Use Excel Services with Secure Store (SharePoint Server 2010)
Applies to: SharePoint Server 2010
This series of articles describes how to configure data refresh in Excel Services in Microsoft SharePoint Server 2010 by using the Secure Store Service to map user and group credentials to the credentials of external data sources.
The Secure Store Service is a claims-aware authorization service. In Microsoft SharePoint Server 2010, it replaces the single sign-on (SSO) component that is used in Microsoft Office SharePoint Server 2007. The Secure Store Service includes a database for storing encrypted credentials that can be used to access external data sources.
In Secure Store you specify a group of users to whom you want to grant access to a data source and a set of credentials that has access to that data source. The user information is stored in a Secure Store target application and the associated credentials are stored, encrypted, in the Secure Store database. You can then specify the target application in a workbook, an Office Data Connection (ODC) file, or in Excel Services Global Settings, and Excel Services will use the stored credentials on behalf of the specified users to refresh data in a data-connected workbook.
These articles assume that you have already deployed a Secure Store Service Application. If you have not deployed Secure Store, see Plan the Secure Store Service (SharePoint Server 2010) and Configure the Secure Store Service (SharePoint Server 2010).
Excel Services can be used with Secure Store in three primary scenarios:
Unattended Service Account: The unattended service account is an account that is used by Excel Services to provide broad database access to all users in the farm.

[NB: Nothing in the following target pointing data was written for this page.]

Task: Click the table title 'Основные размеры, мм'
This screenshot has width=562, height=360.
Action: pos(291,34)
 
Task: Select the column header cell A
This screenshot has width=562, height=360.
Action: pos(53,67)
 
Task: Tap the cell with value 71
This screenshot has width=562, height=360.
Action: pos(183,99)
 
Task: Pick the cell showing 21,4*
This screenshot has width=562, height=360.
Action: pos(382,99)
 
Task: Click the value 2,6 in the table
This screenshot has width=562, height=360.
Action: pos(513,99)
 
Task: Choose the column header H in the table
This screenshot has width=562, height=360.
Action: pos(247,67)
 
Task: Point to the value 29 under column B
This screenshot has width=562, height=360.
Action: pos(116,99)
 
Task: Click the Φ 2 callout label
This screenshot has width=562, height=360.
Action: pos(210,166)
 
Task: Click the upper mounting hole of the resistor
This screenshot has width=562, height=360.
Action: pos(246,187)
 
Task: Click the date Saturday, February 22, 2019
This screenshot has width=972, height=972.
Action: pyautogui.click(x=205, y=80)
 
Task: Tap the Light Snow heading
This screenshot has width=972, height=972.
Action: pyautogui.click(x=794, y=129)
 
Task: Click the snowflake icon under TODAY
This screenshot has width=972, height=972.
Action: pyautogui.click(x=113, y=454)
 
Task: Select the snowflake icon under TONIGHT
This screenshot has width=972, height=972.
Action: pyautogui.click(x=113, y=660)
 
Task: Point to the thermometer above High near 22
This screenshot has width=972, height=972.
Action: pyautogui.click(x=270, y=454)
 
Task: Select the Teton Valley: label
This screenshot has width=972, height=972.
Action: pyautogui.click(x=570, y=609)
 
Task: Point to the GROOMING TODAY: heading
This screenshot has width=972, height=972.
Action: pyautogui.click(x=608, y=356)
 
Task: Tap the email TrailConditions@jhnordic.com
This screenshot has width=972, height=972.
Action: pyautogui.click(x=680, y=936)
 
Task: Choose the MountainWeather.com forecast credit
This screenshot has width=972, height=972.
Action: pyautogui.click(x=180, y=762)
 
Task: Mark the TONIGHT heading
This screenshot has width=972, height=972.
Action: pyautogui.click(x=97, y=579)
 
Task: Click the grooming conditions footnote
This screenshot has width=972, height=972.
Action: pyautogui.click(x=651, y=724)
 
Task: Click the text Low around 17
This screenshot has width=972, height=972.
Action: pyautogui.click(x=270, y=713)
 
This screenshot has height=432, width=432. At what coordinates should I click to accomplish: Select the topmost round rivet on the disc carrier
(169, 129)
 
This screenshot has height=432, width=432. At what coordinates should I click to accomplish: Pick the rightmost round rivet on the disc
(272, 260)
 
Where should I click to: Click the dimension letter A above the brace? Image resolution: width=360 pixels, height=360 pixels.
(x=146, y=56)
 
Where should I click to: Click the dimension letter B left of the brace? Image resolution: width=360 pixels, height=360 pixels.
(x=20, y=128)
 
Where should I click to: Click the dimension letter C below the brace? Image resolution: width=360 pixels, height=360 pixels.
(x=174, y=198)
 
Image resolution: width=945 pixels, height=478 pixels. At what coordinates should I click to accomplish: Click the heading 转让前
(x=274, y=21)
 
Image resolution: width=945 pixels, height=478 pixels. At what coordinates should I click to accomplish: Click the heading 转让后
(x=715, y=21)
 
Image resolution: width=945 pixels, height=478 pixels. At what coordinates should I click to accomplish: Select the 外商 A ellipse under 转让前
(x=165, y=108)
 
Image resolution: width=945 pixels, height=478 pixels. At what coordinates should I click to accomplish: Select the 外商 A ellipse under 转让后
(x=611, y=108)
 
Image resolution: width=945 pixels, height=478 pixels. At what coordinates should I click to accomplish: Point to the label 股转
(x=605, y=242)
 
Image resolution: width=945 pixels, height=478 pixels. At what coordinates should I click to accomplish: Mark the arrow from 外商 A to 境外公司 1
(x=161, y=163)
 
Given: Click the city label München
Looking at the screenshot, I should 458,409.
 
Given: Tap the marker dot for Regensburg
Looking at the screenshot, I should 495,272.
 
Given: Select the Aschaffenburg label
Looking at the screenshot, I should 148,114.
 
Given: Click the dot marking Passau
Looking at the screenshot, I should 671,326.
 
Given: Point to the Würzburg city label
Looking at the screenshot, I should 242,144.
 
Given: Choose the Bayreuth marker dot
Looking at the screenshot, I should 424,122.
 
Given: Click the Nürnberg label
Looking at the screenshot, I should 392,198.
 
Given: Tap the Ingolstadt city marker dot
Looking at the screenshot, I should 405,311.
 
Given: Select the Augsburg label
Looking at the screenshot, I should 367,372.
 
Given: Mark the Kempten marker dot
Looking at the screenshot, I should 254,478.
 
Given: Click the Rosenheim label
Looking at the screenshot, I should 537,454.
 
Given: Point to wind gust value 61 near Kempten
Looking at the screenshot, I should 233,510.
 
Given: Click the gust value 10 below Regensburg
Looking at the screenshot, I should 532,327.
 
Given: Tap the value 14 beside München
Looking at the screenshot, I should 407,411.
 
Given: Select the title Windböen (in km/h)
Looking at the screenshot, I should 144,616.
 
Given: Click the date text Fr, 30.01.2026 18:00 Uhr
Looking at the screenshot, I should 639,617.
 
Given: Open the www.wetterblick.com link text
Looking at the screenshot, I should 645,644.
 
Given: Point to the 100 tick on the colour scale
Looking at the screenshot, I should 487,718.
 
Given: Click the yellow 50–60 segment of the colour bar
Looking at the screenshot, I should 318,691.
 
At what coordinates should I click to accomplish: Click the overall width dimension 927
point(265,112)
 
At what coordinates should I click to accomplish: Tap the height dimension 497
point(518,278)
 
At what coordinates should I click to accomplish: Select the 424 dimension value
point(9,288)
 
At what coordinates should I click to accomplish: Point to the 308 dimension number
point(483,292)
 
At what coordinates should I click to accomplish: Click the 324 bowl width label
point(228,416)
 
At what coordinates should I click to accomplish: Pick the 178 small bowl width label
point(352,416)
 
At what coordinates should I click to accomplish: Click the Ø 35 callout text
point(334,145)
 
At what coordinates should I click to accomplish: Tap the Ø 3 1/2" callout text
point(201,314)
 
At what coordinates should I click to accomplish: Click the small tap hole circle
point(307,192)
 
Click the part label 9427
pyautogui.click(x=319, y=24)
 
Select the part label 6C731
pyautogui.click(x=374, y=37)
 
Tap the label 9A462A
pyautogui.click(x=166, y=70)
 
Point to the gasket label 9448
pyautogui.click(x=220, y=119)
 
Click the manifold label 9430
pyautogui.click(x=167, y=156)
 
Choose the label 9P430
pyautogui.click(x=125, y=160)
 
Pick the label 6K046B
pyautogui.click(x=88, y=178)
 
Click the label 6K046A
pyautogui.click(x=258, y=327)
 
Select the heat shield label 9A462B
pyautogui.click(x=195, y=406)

Use the unattended service account for accessing data that is not considered sensitive or where you do not want to restrict access to a certain group of users. For information about how to configure this scenario, see Configure Excel Services data refresh by using the unattended service account (SharePoint Server 2010).
Embedded Connections: In Excel, you can specify a Secure Store target application directly in the workbook. When the workbook is published to a SharePoint document library and then rendered by using Excel Services, the specified target application is used to refresh the data. For information about how to configure this scenario, see Configure Excel Services data refresh by using embedded data connections (SharePoint Server 2010).
External Data Connections: You can specify a Secure Store target application in an Office Data Connection (ODC) file and then connect to that ODC file in Excel. When you publish the workbook to a SharePoint document library, it maintains its connection to the ODC file. The connection information in the ODC file is used when Excel Services refreshes the data in the workbook. Using an ODC file has the following advantages:
A single ODC file can be referenced by multiple workbooks. If the data source connection parameters change (for example, if you want to use a different Secure Store target application than the one originally specified) you need only update the ODC file and not the workbooks themselves.
Using ODC files allows administrators to create and maintain the data connections used by the organization. You can create data connections appropriate for users, place them in a trusted data connection library, and then notify the users of which ODC files to use for their queries.
For information about how to configure this scenario, see Configure Excel Services data refresh by using external data connections (SharePoint Server 2010).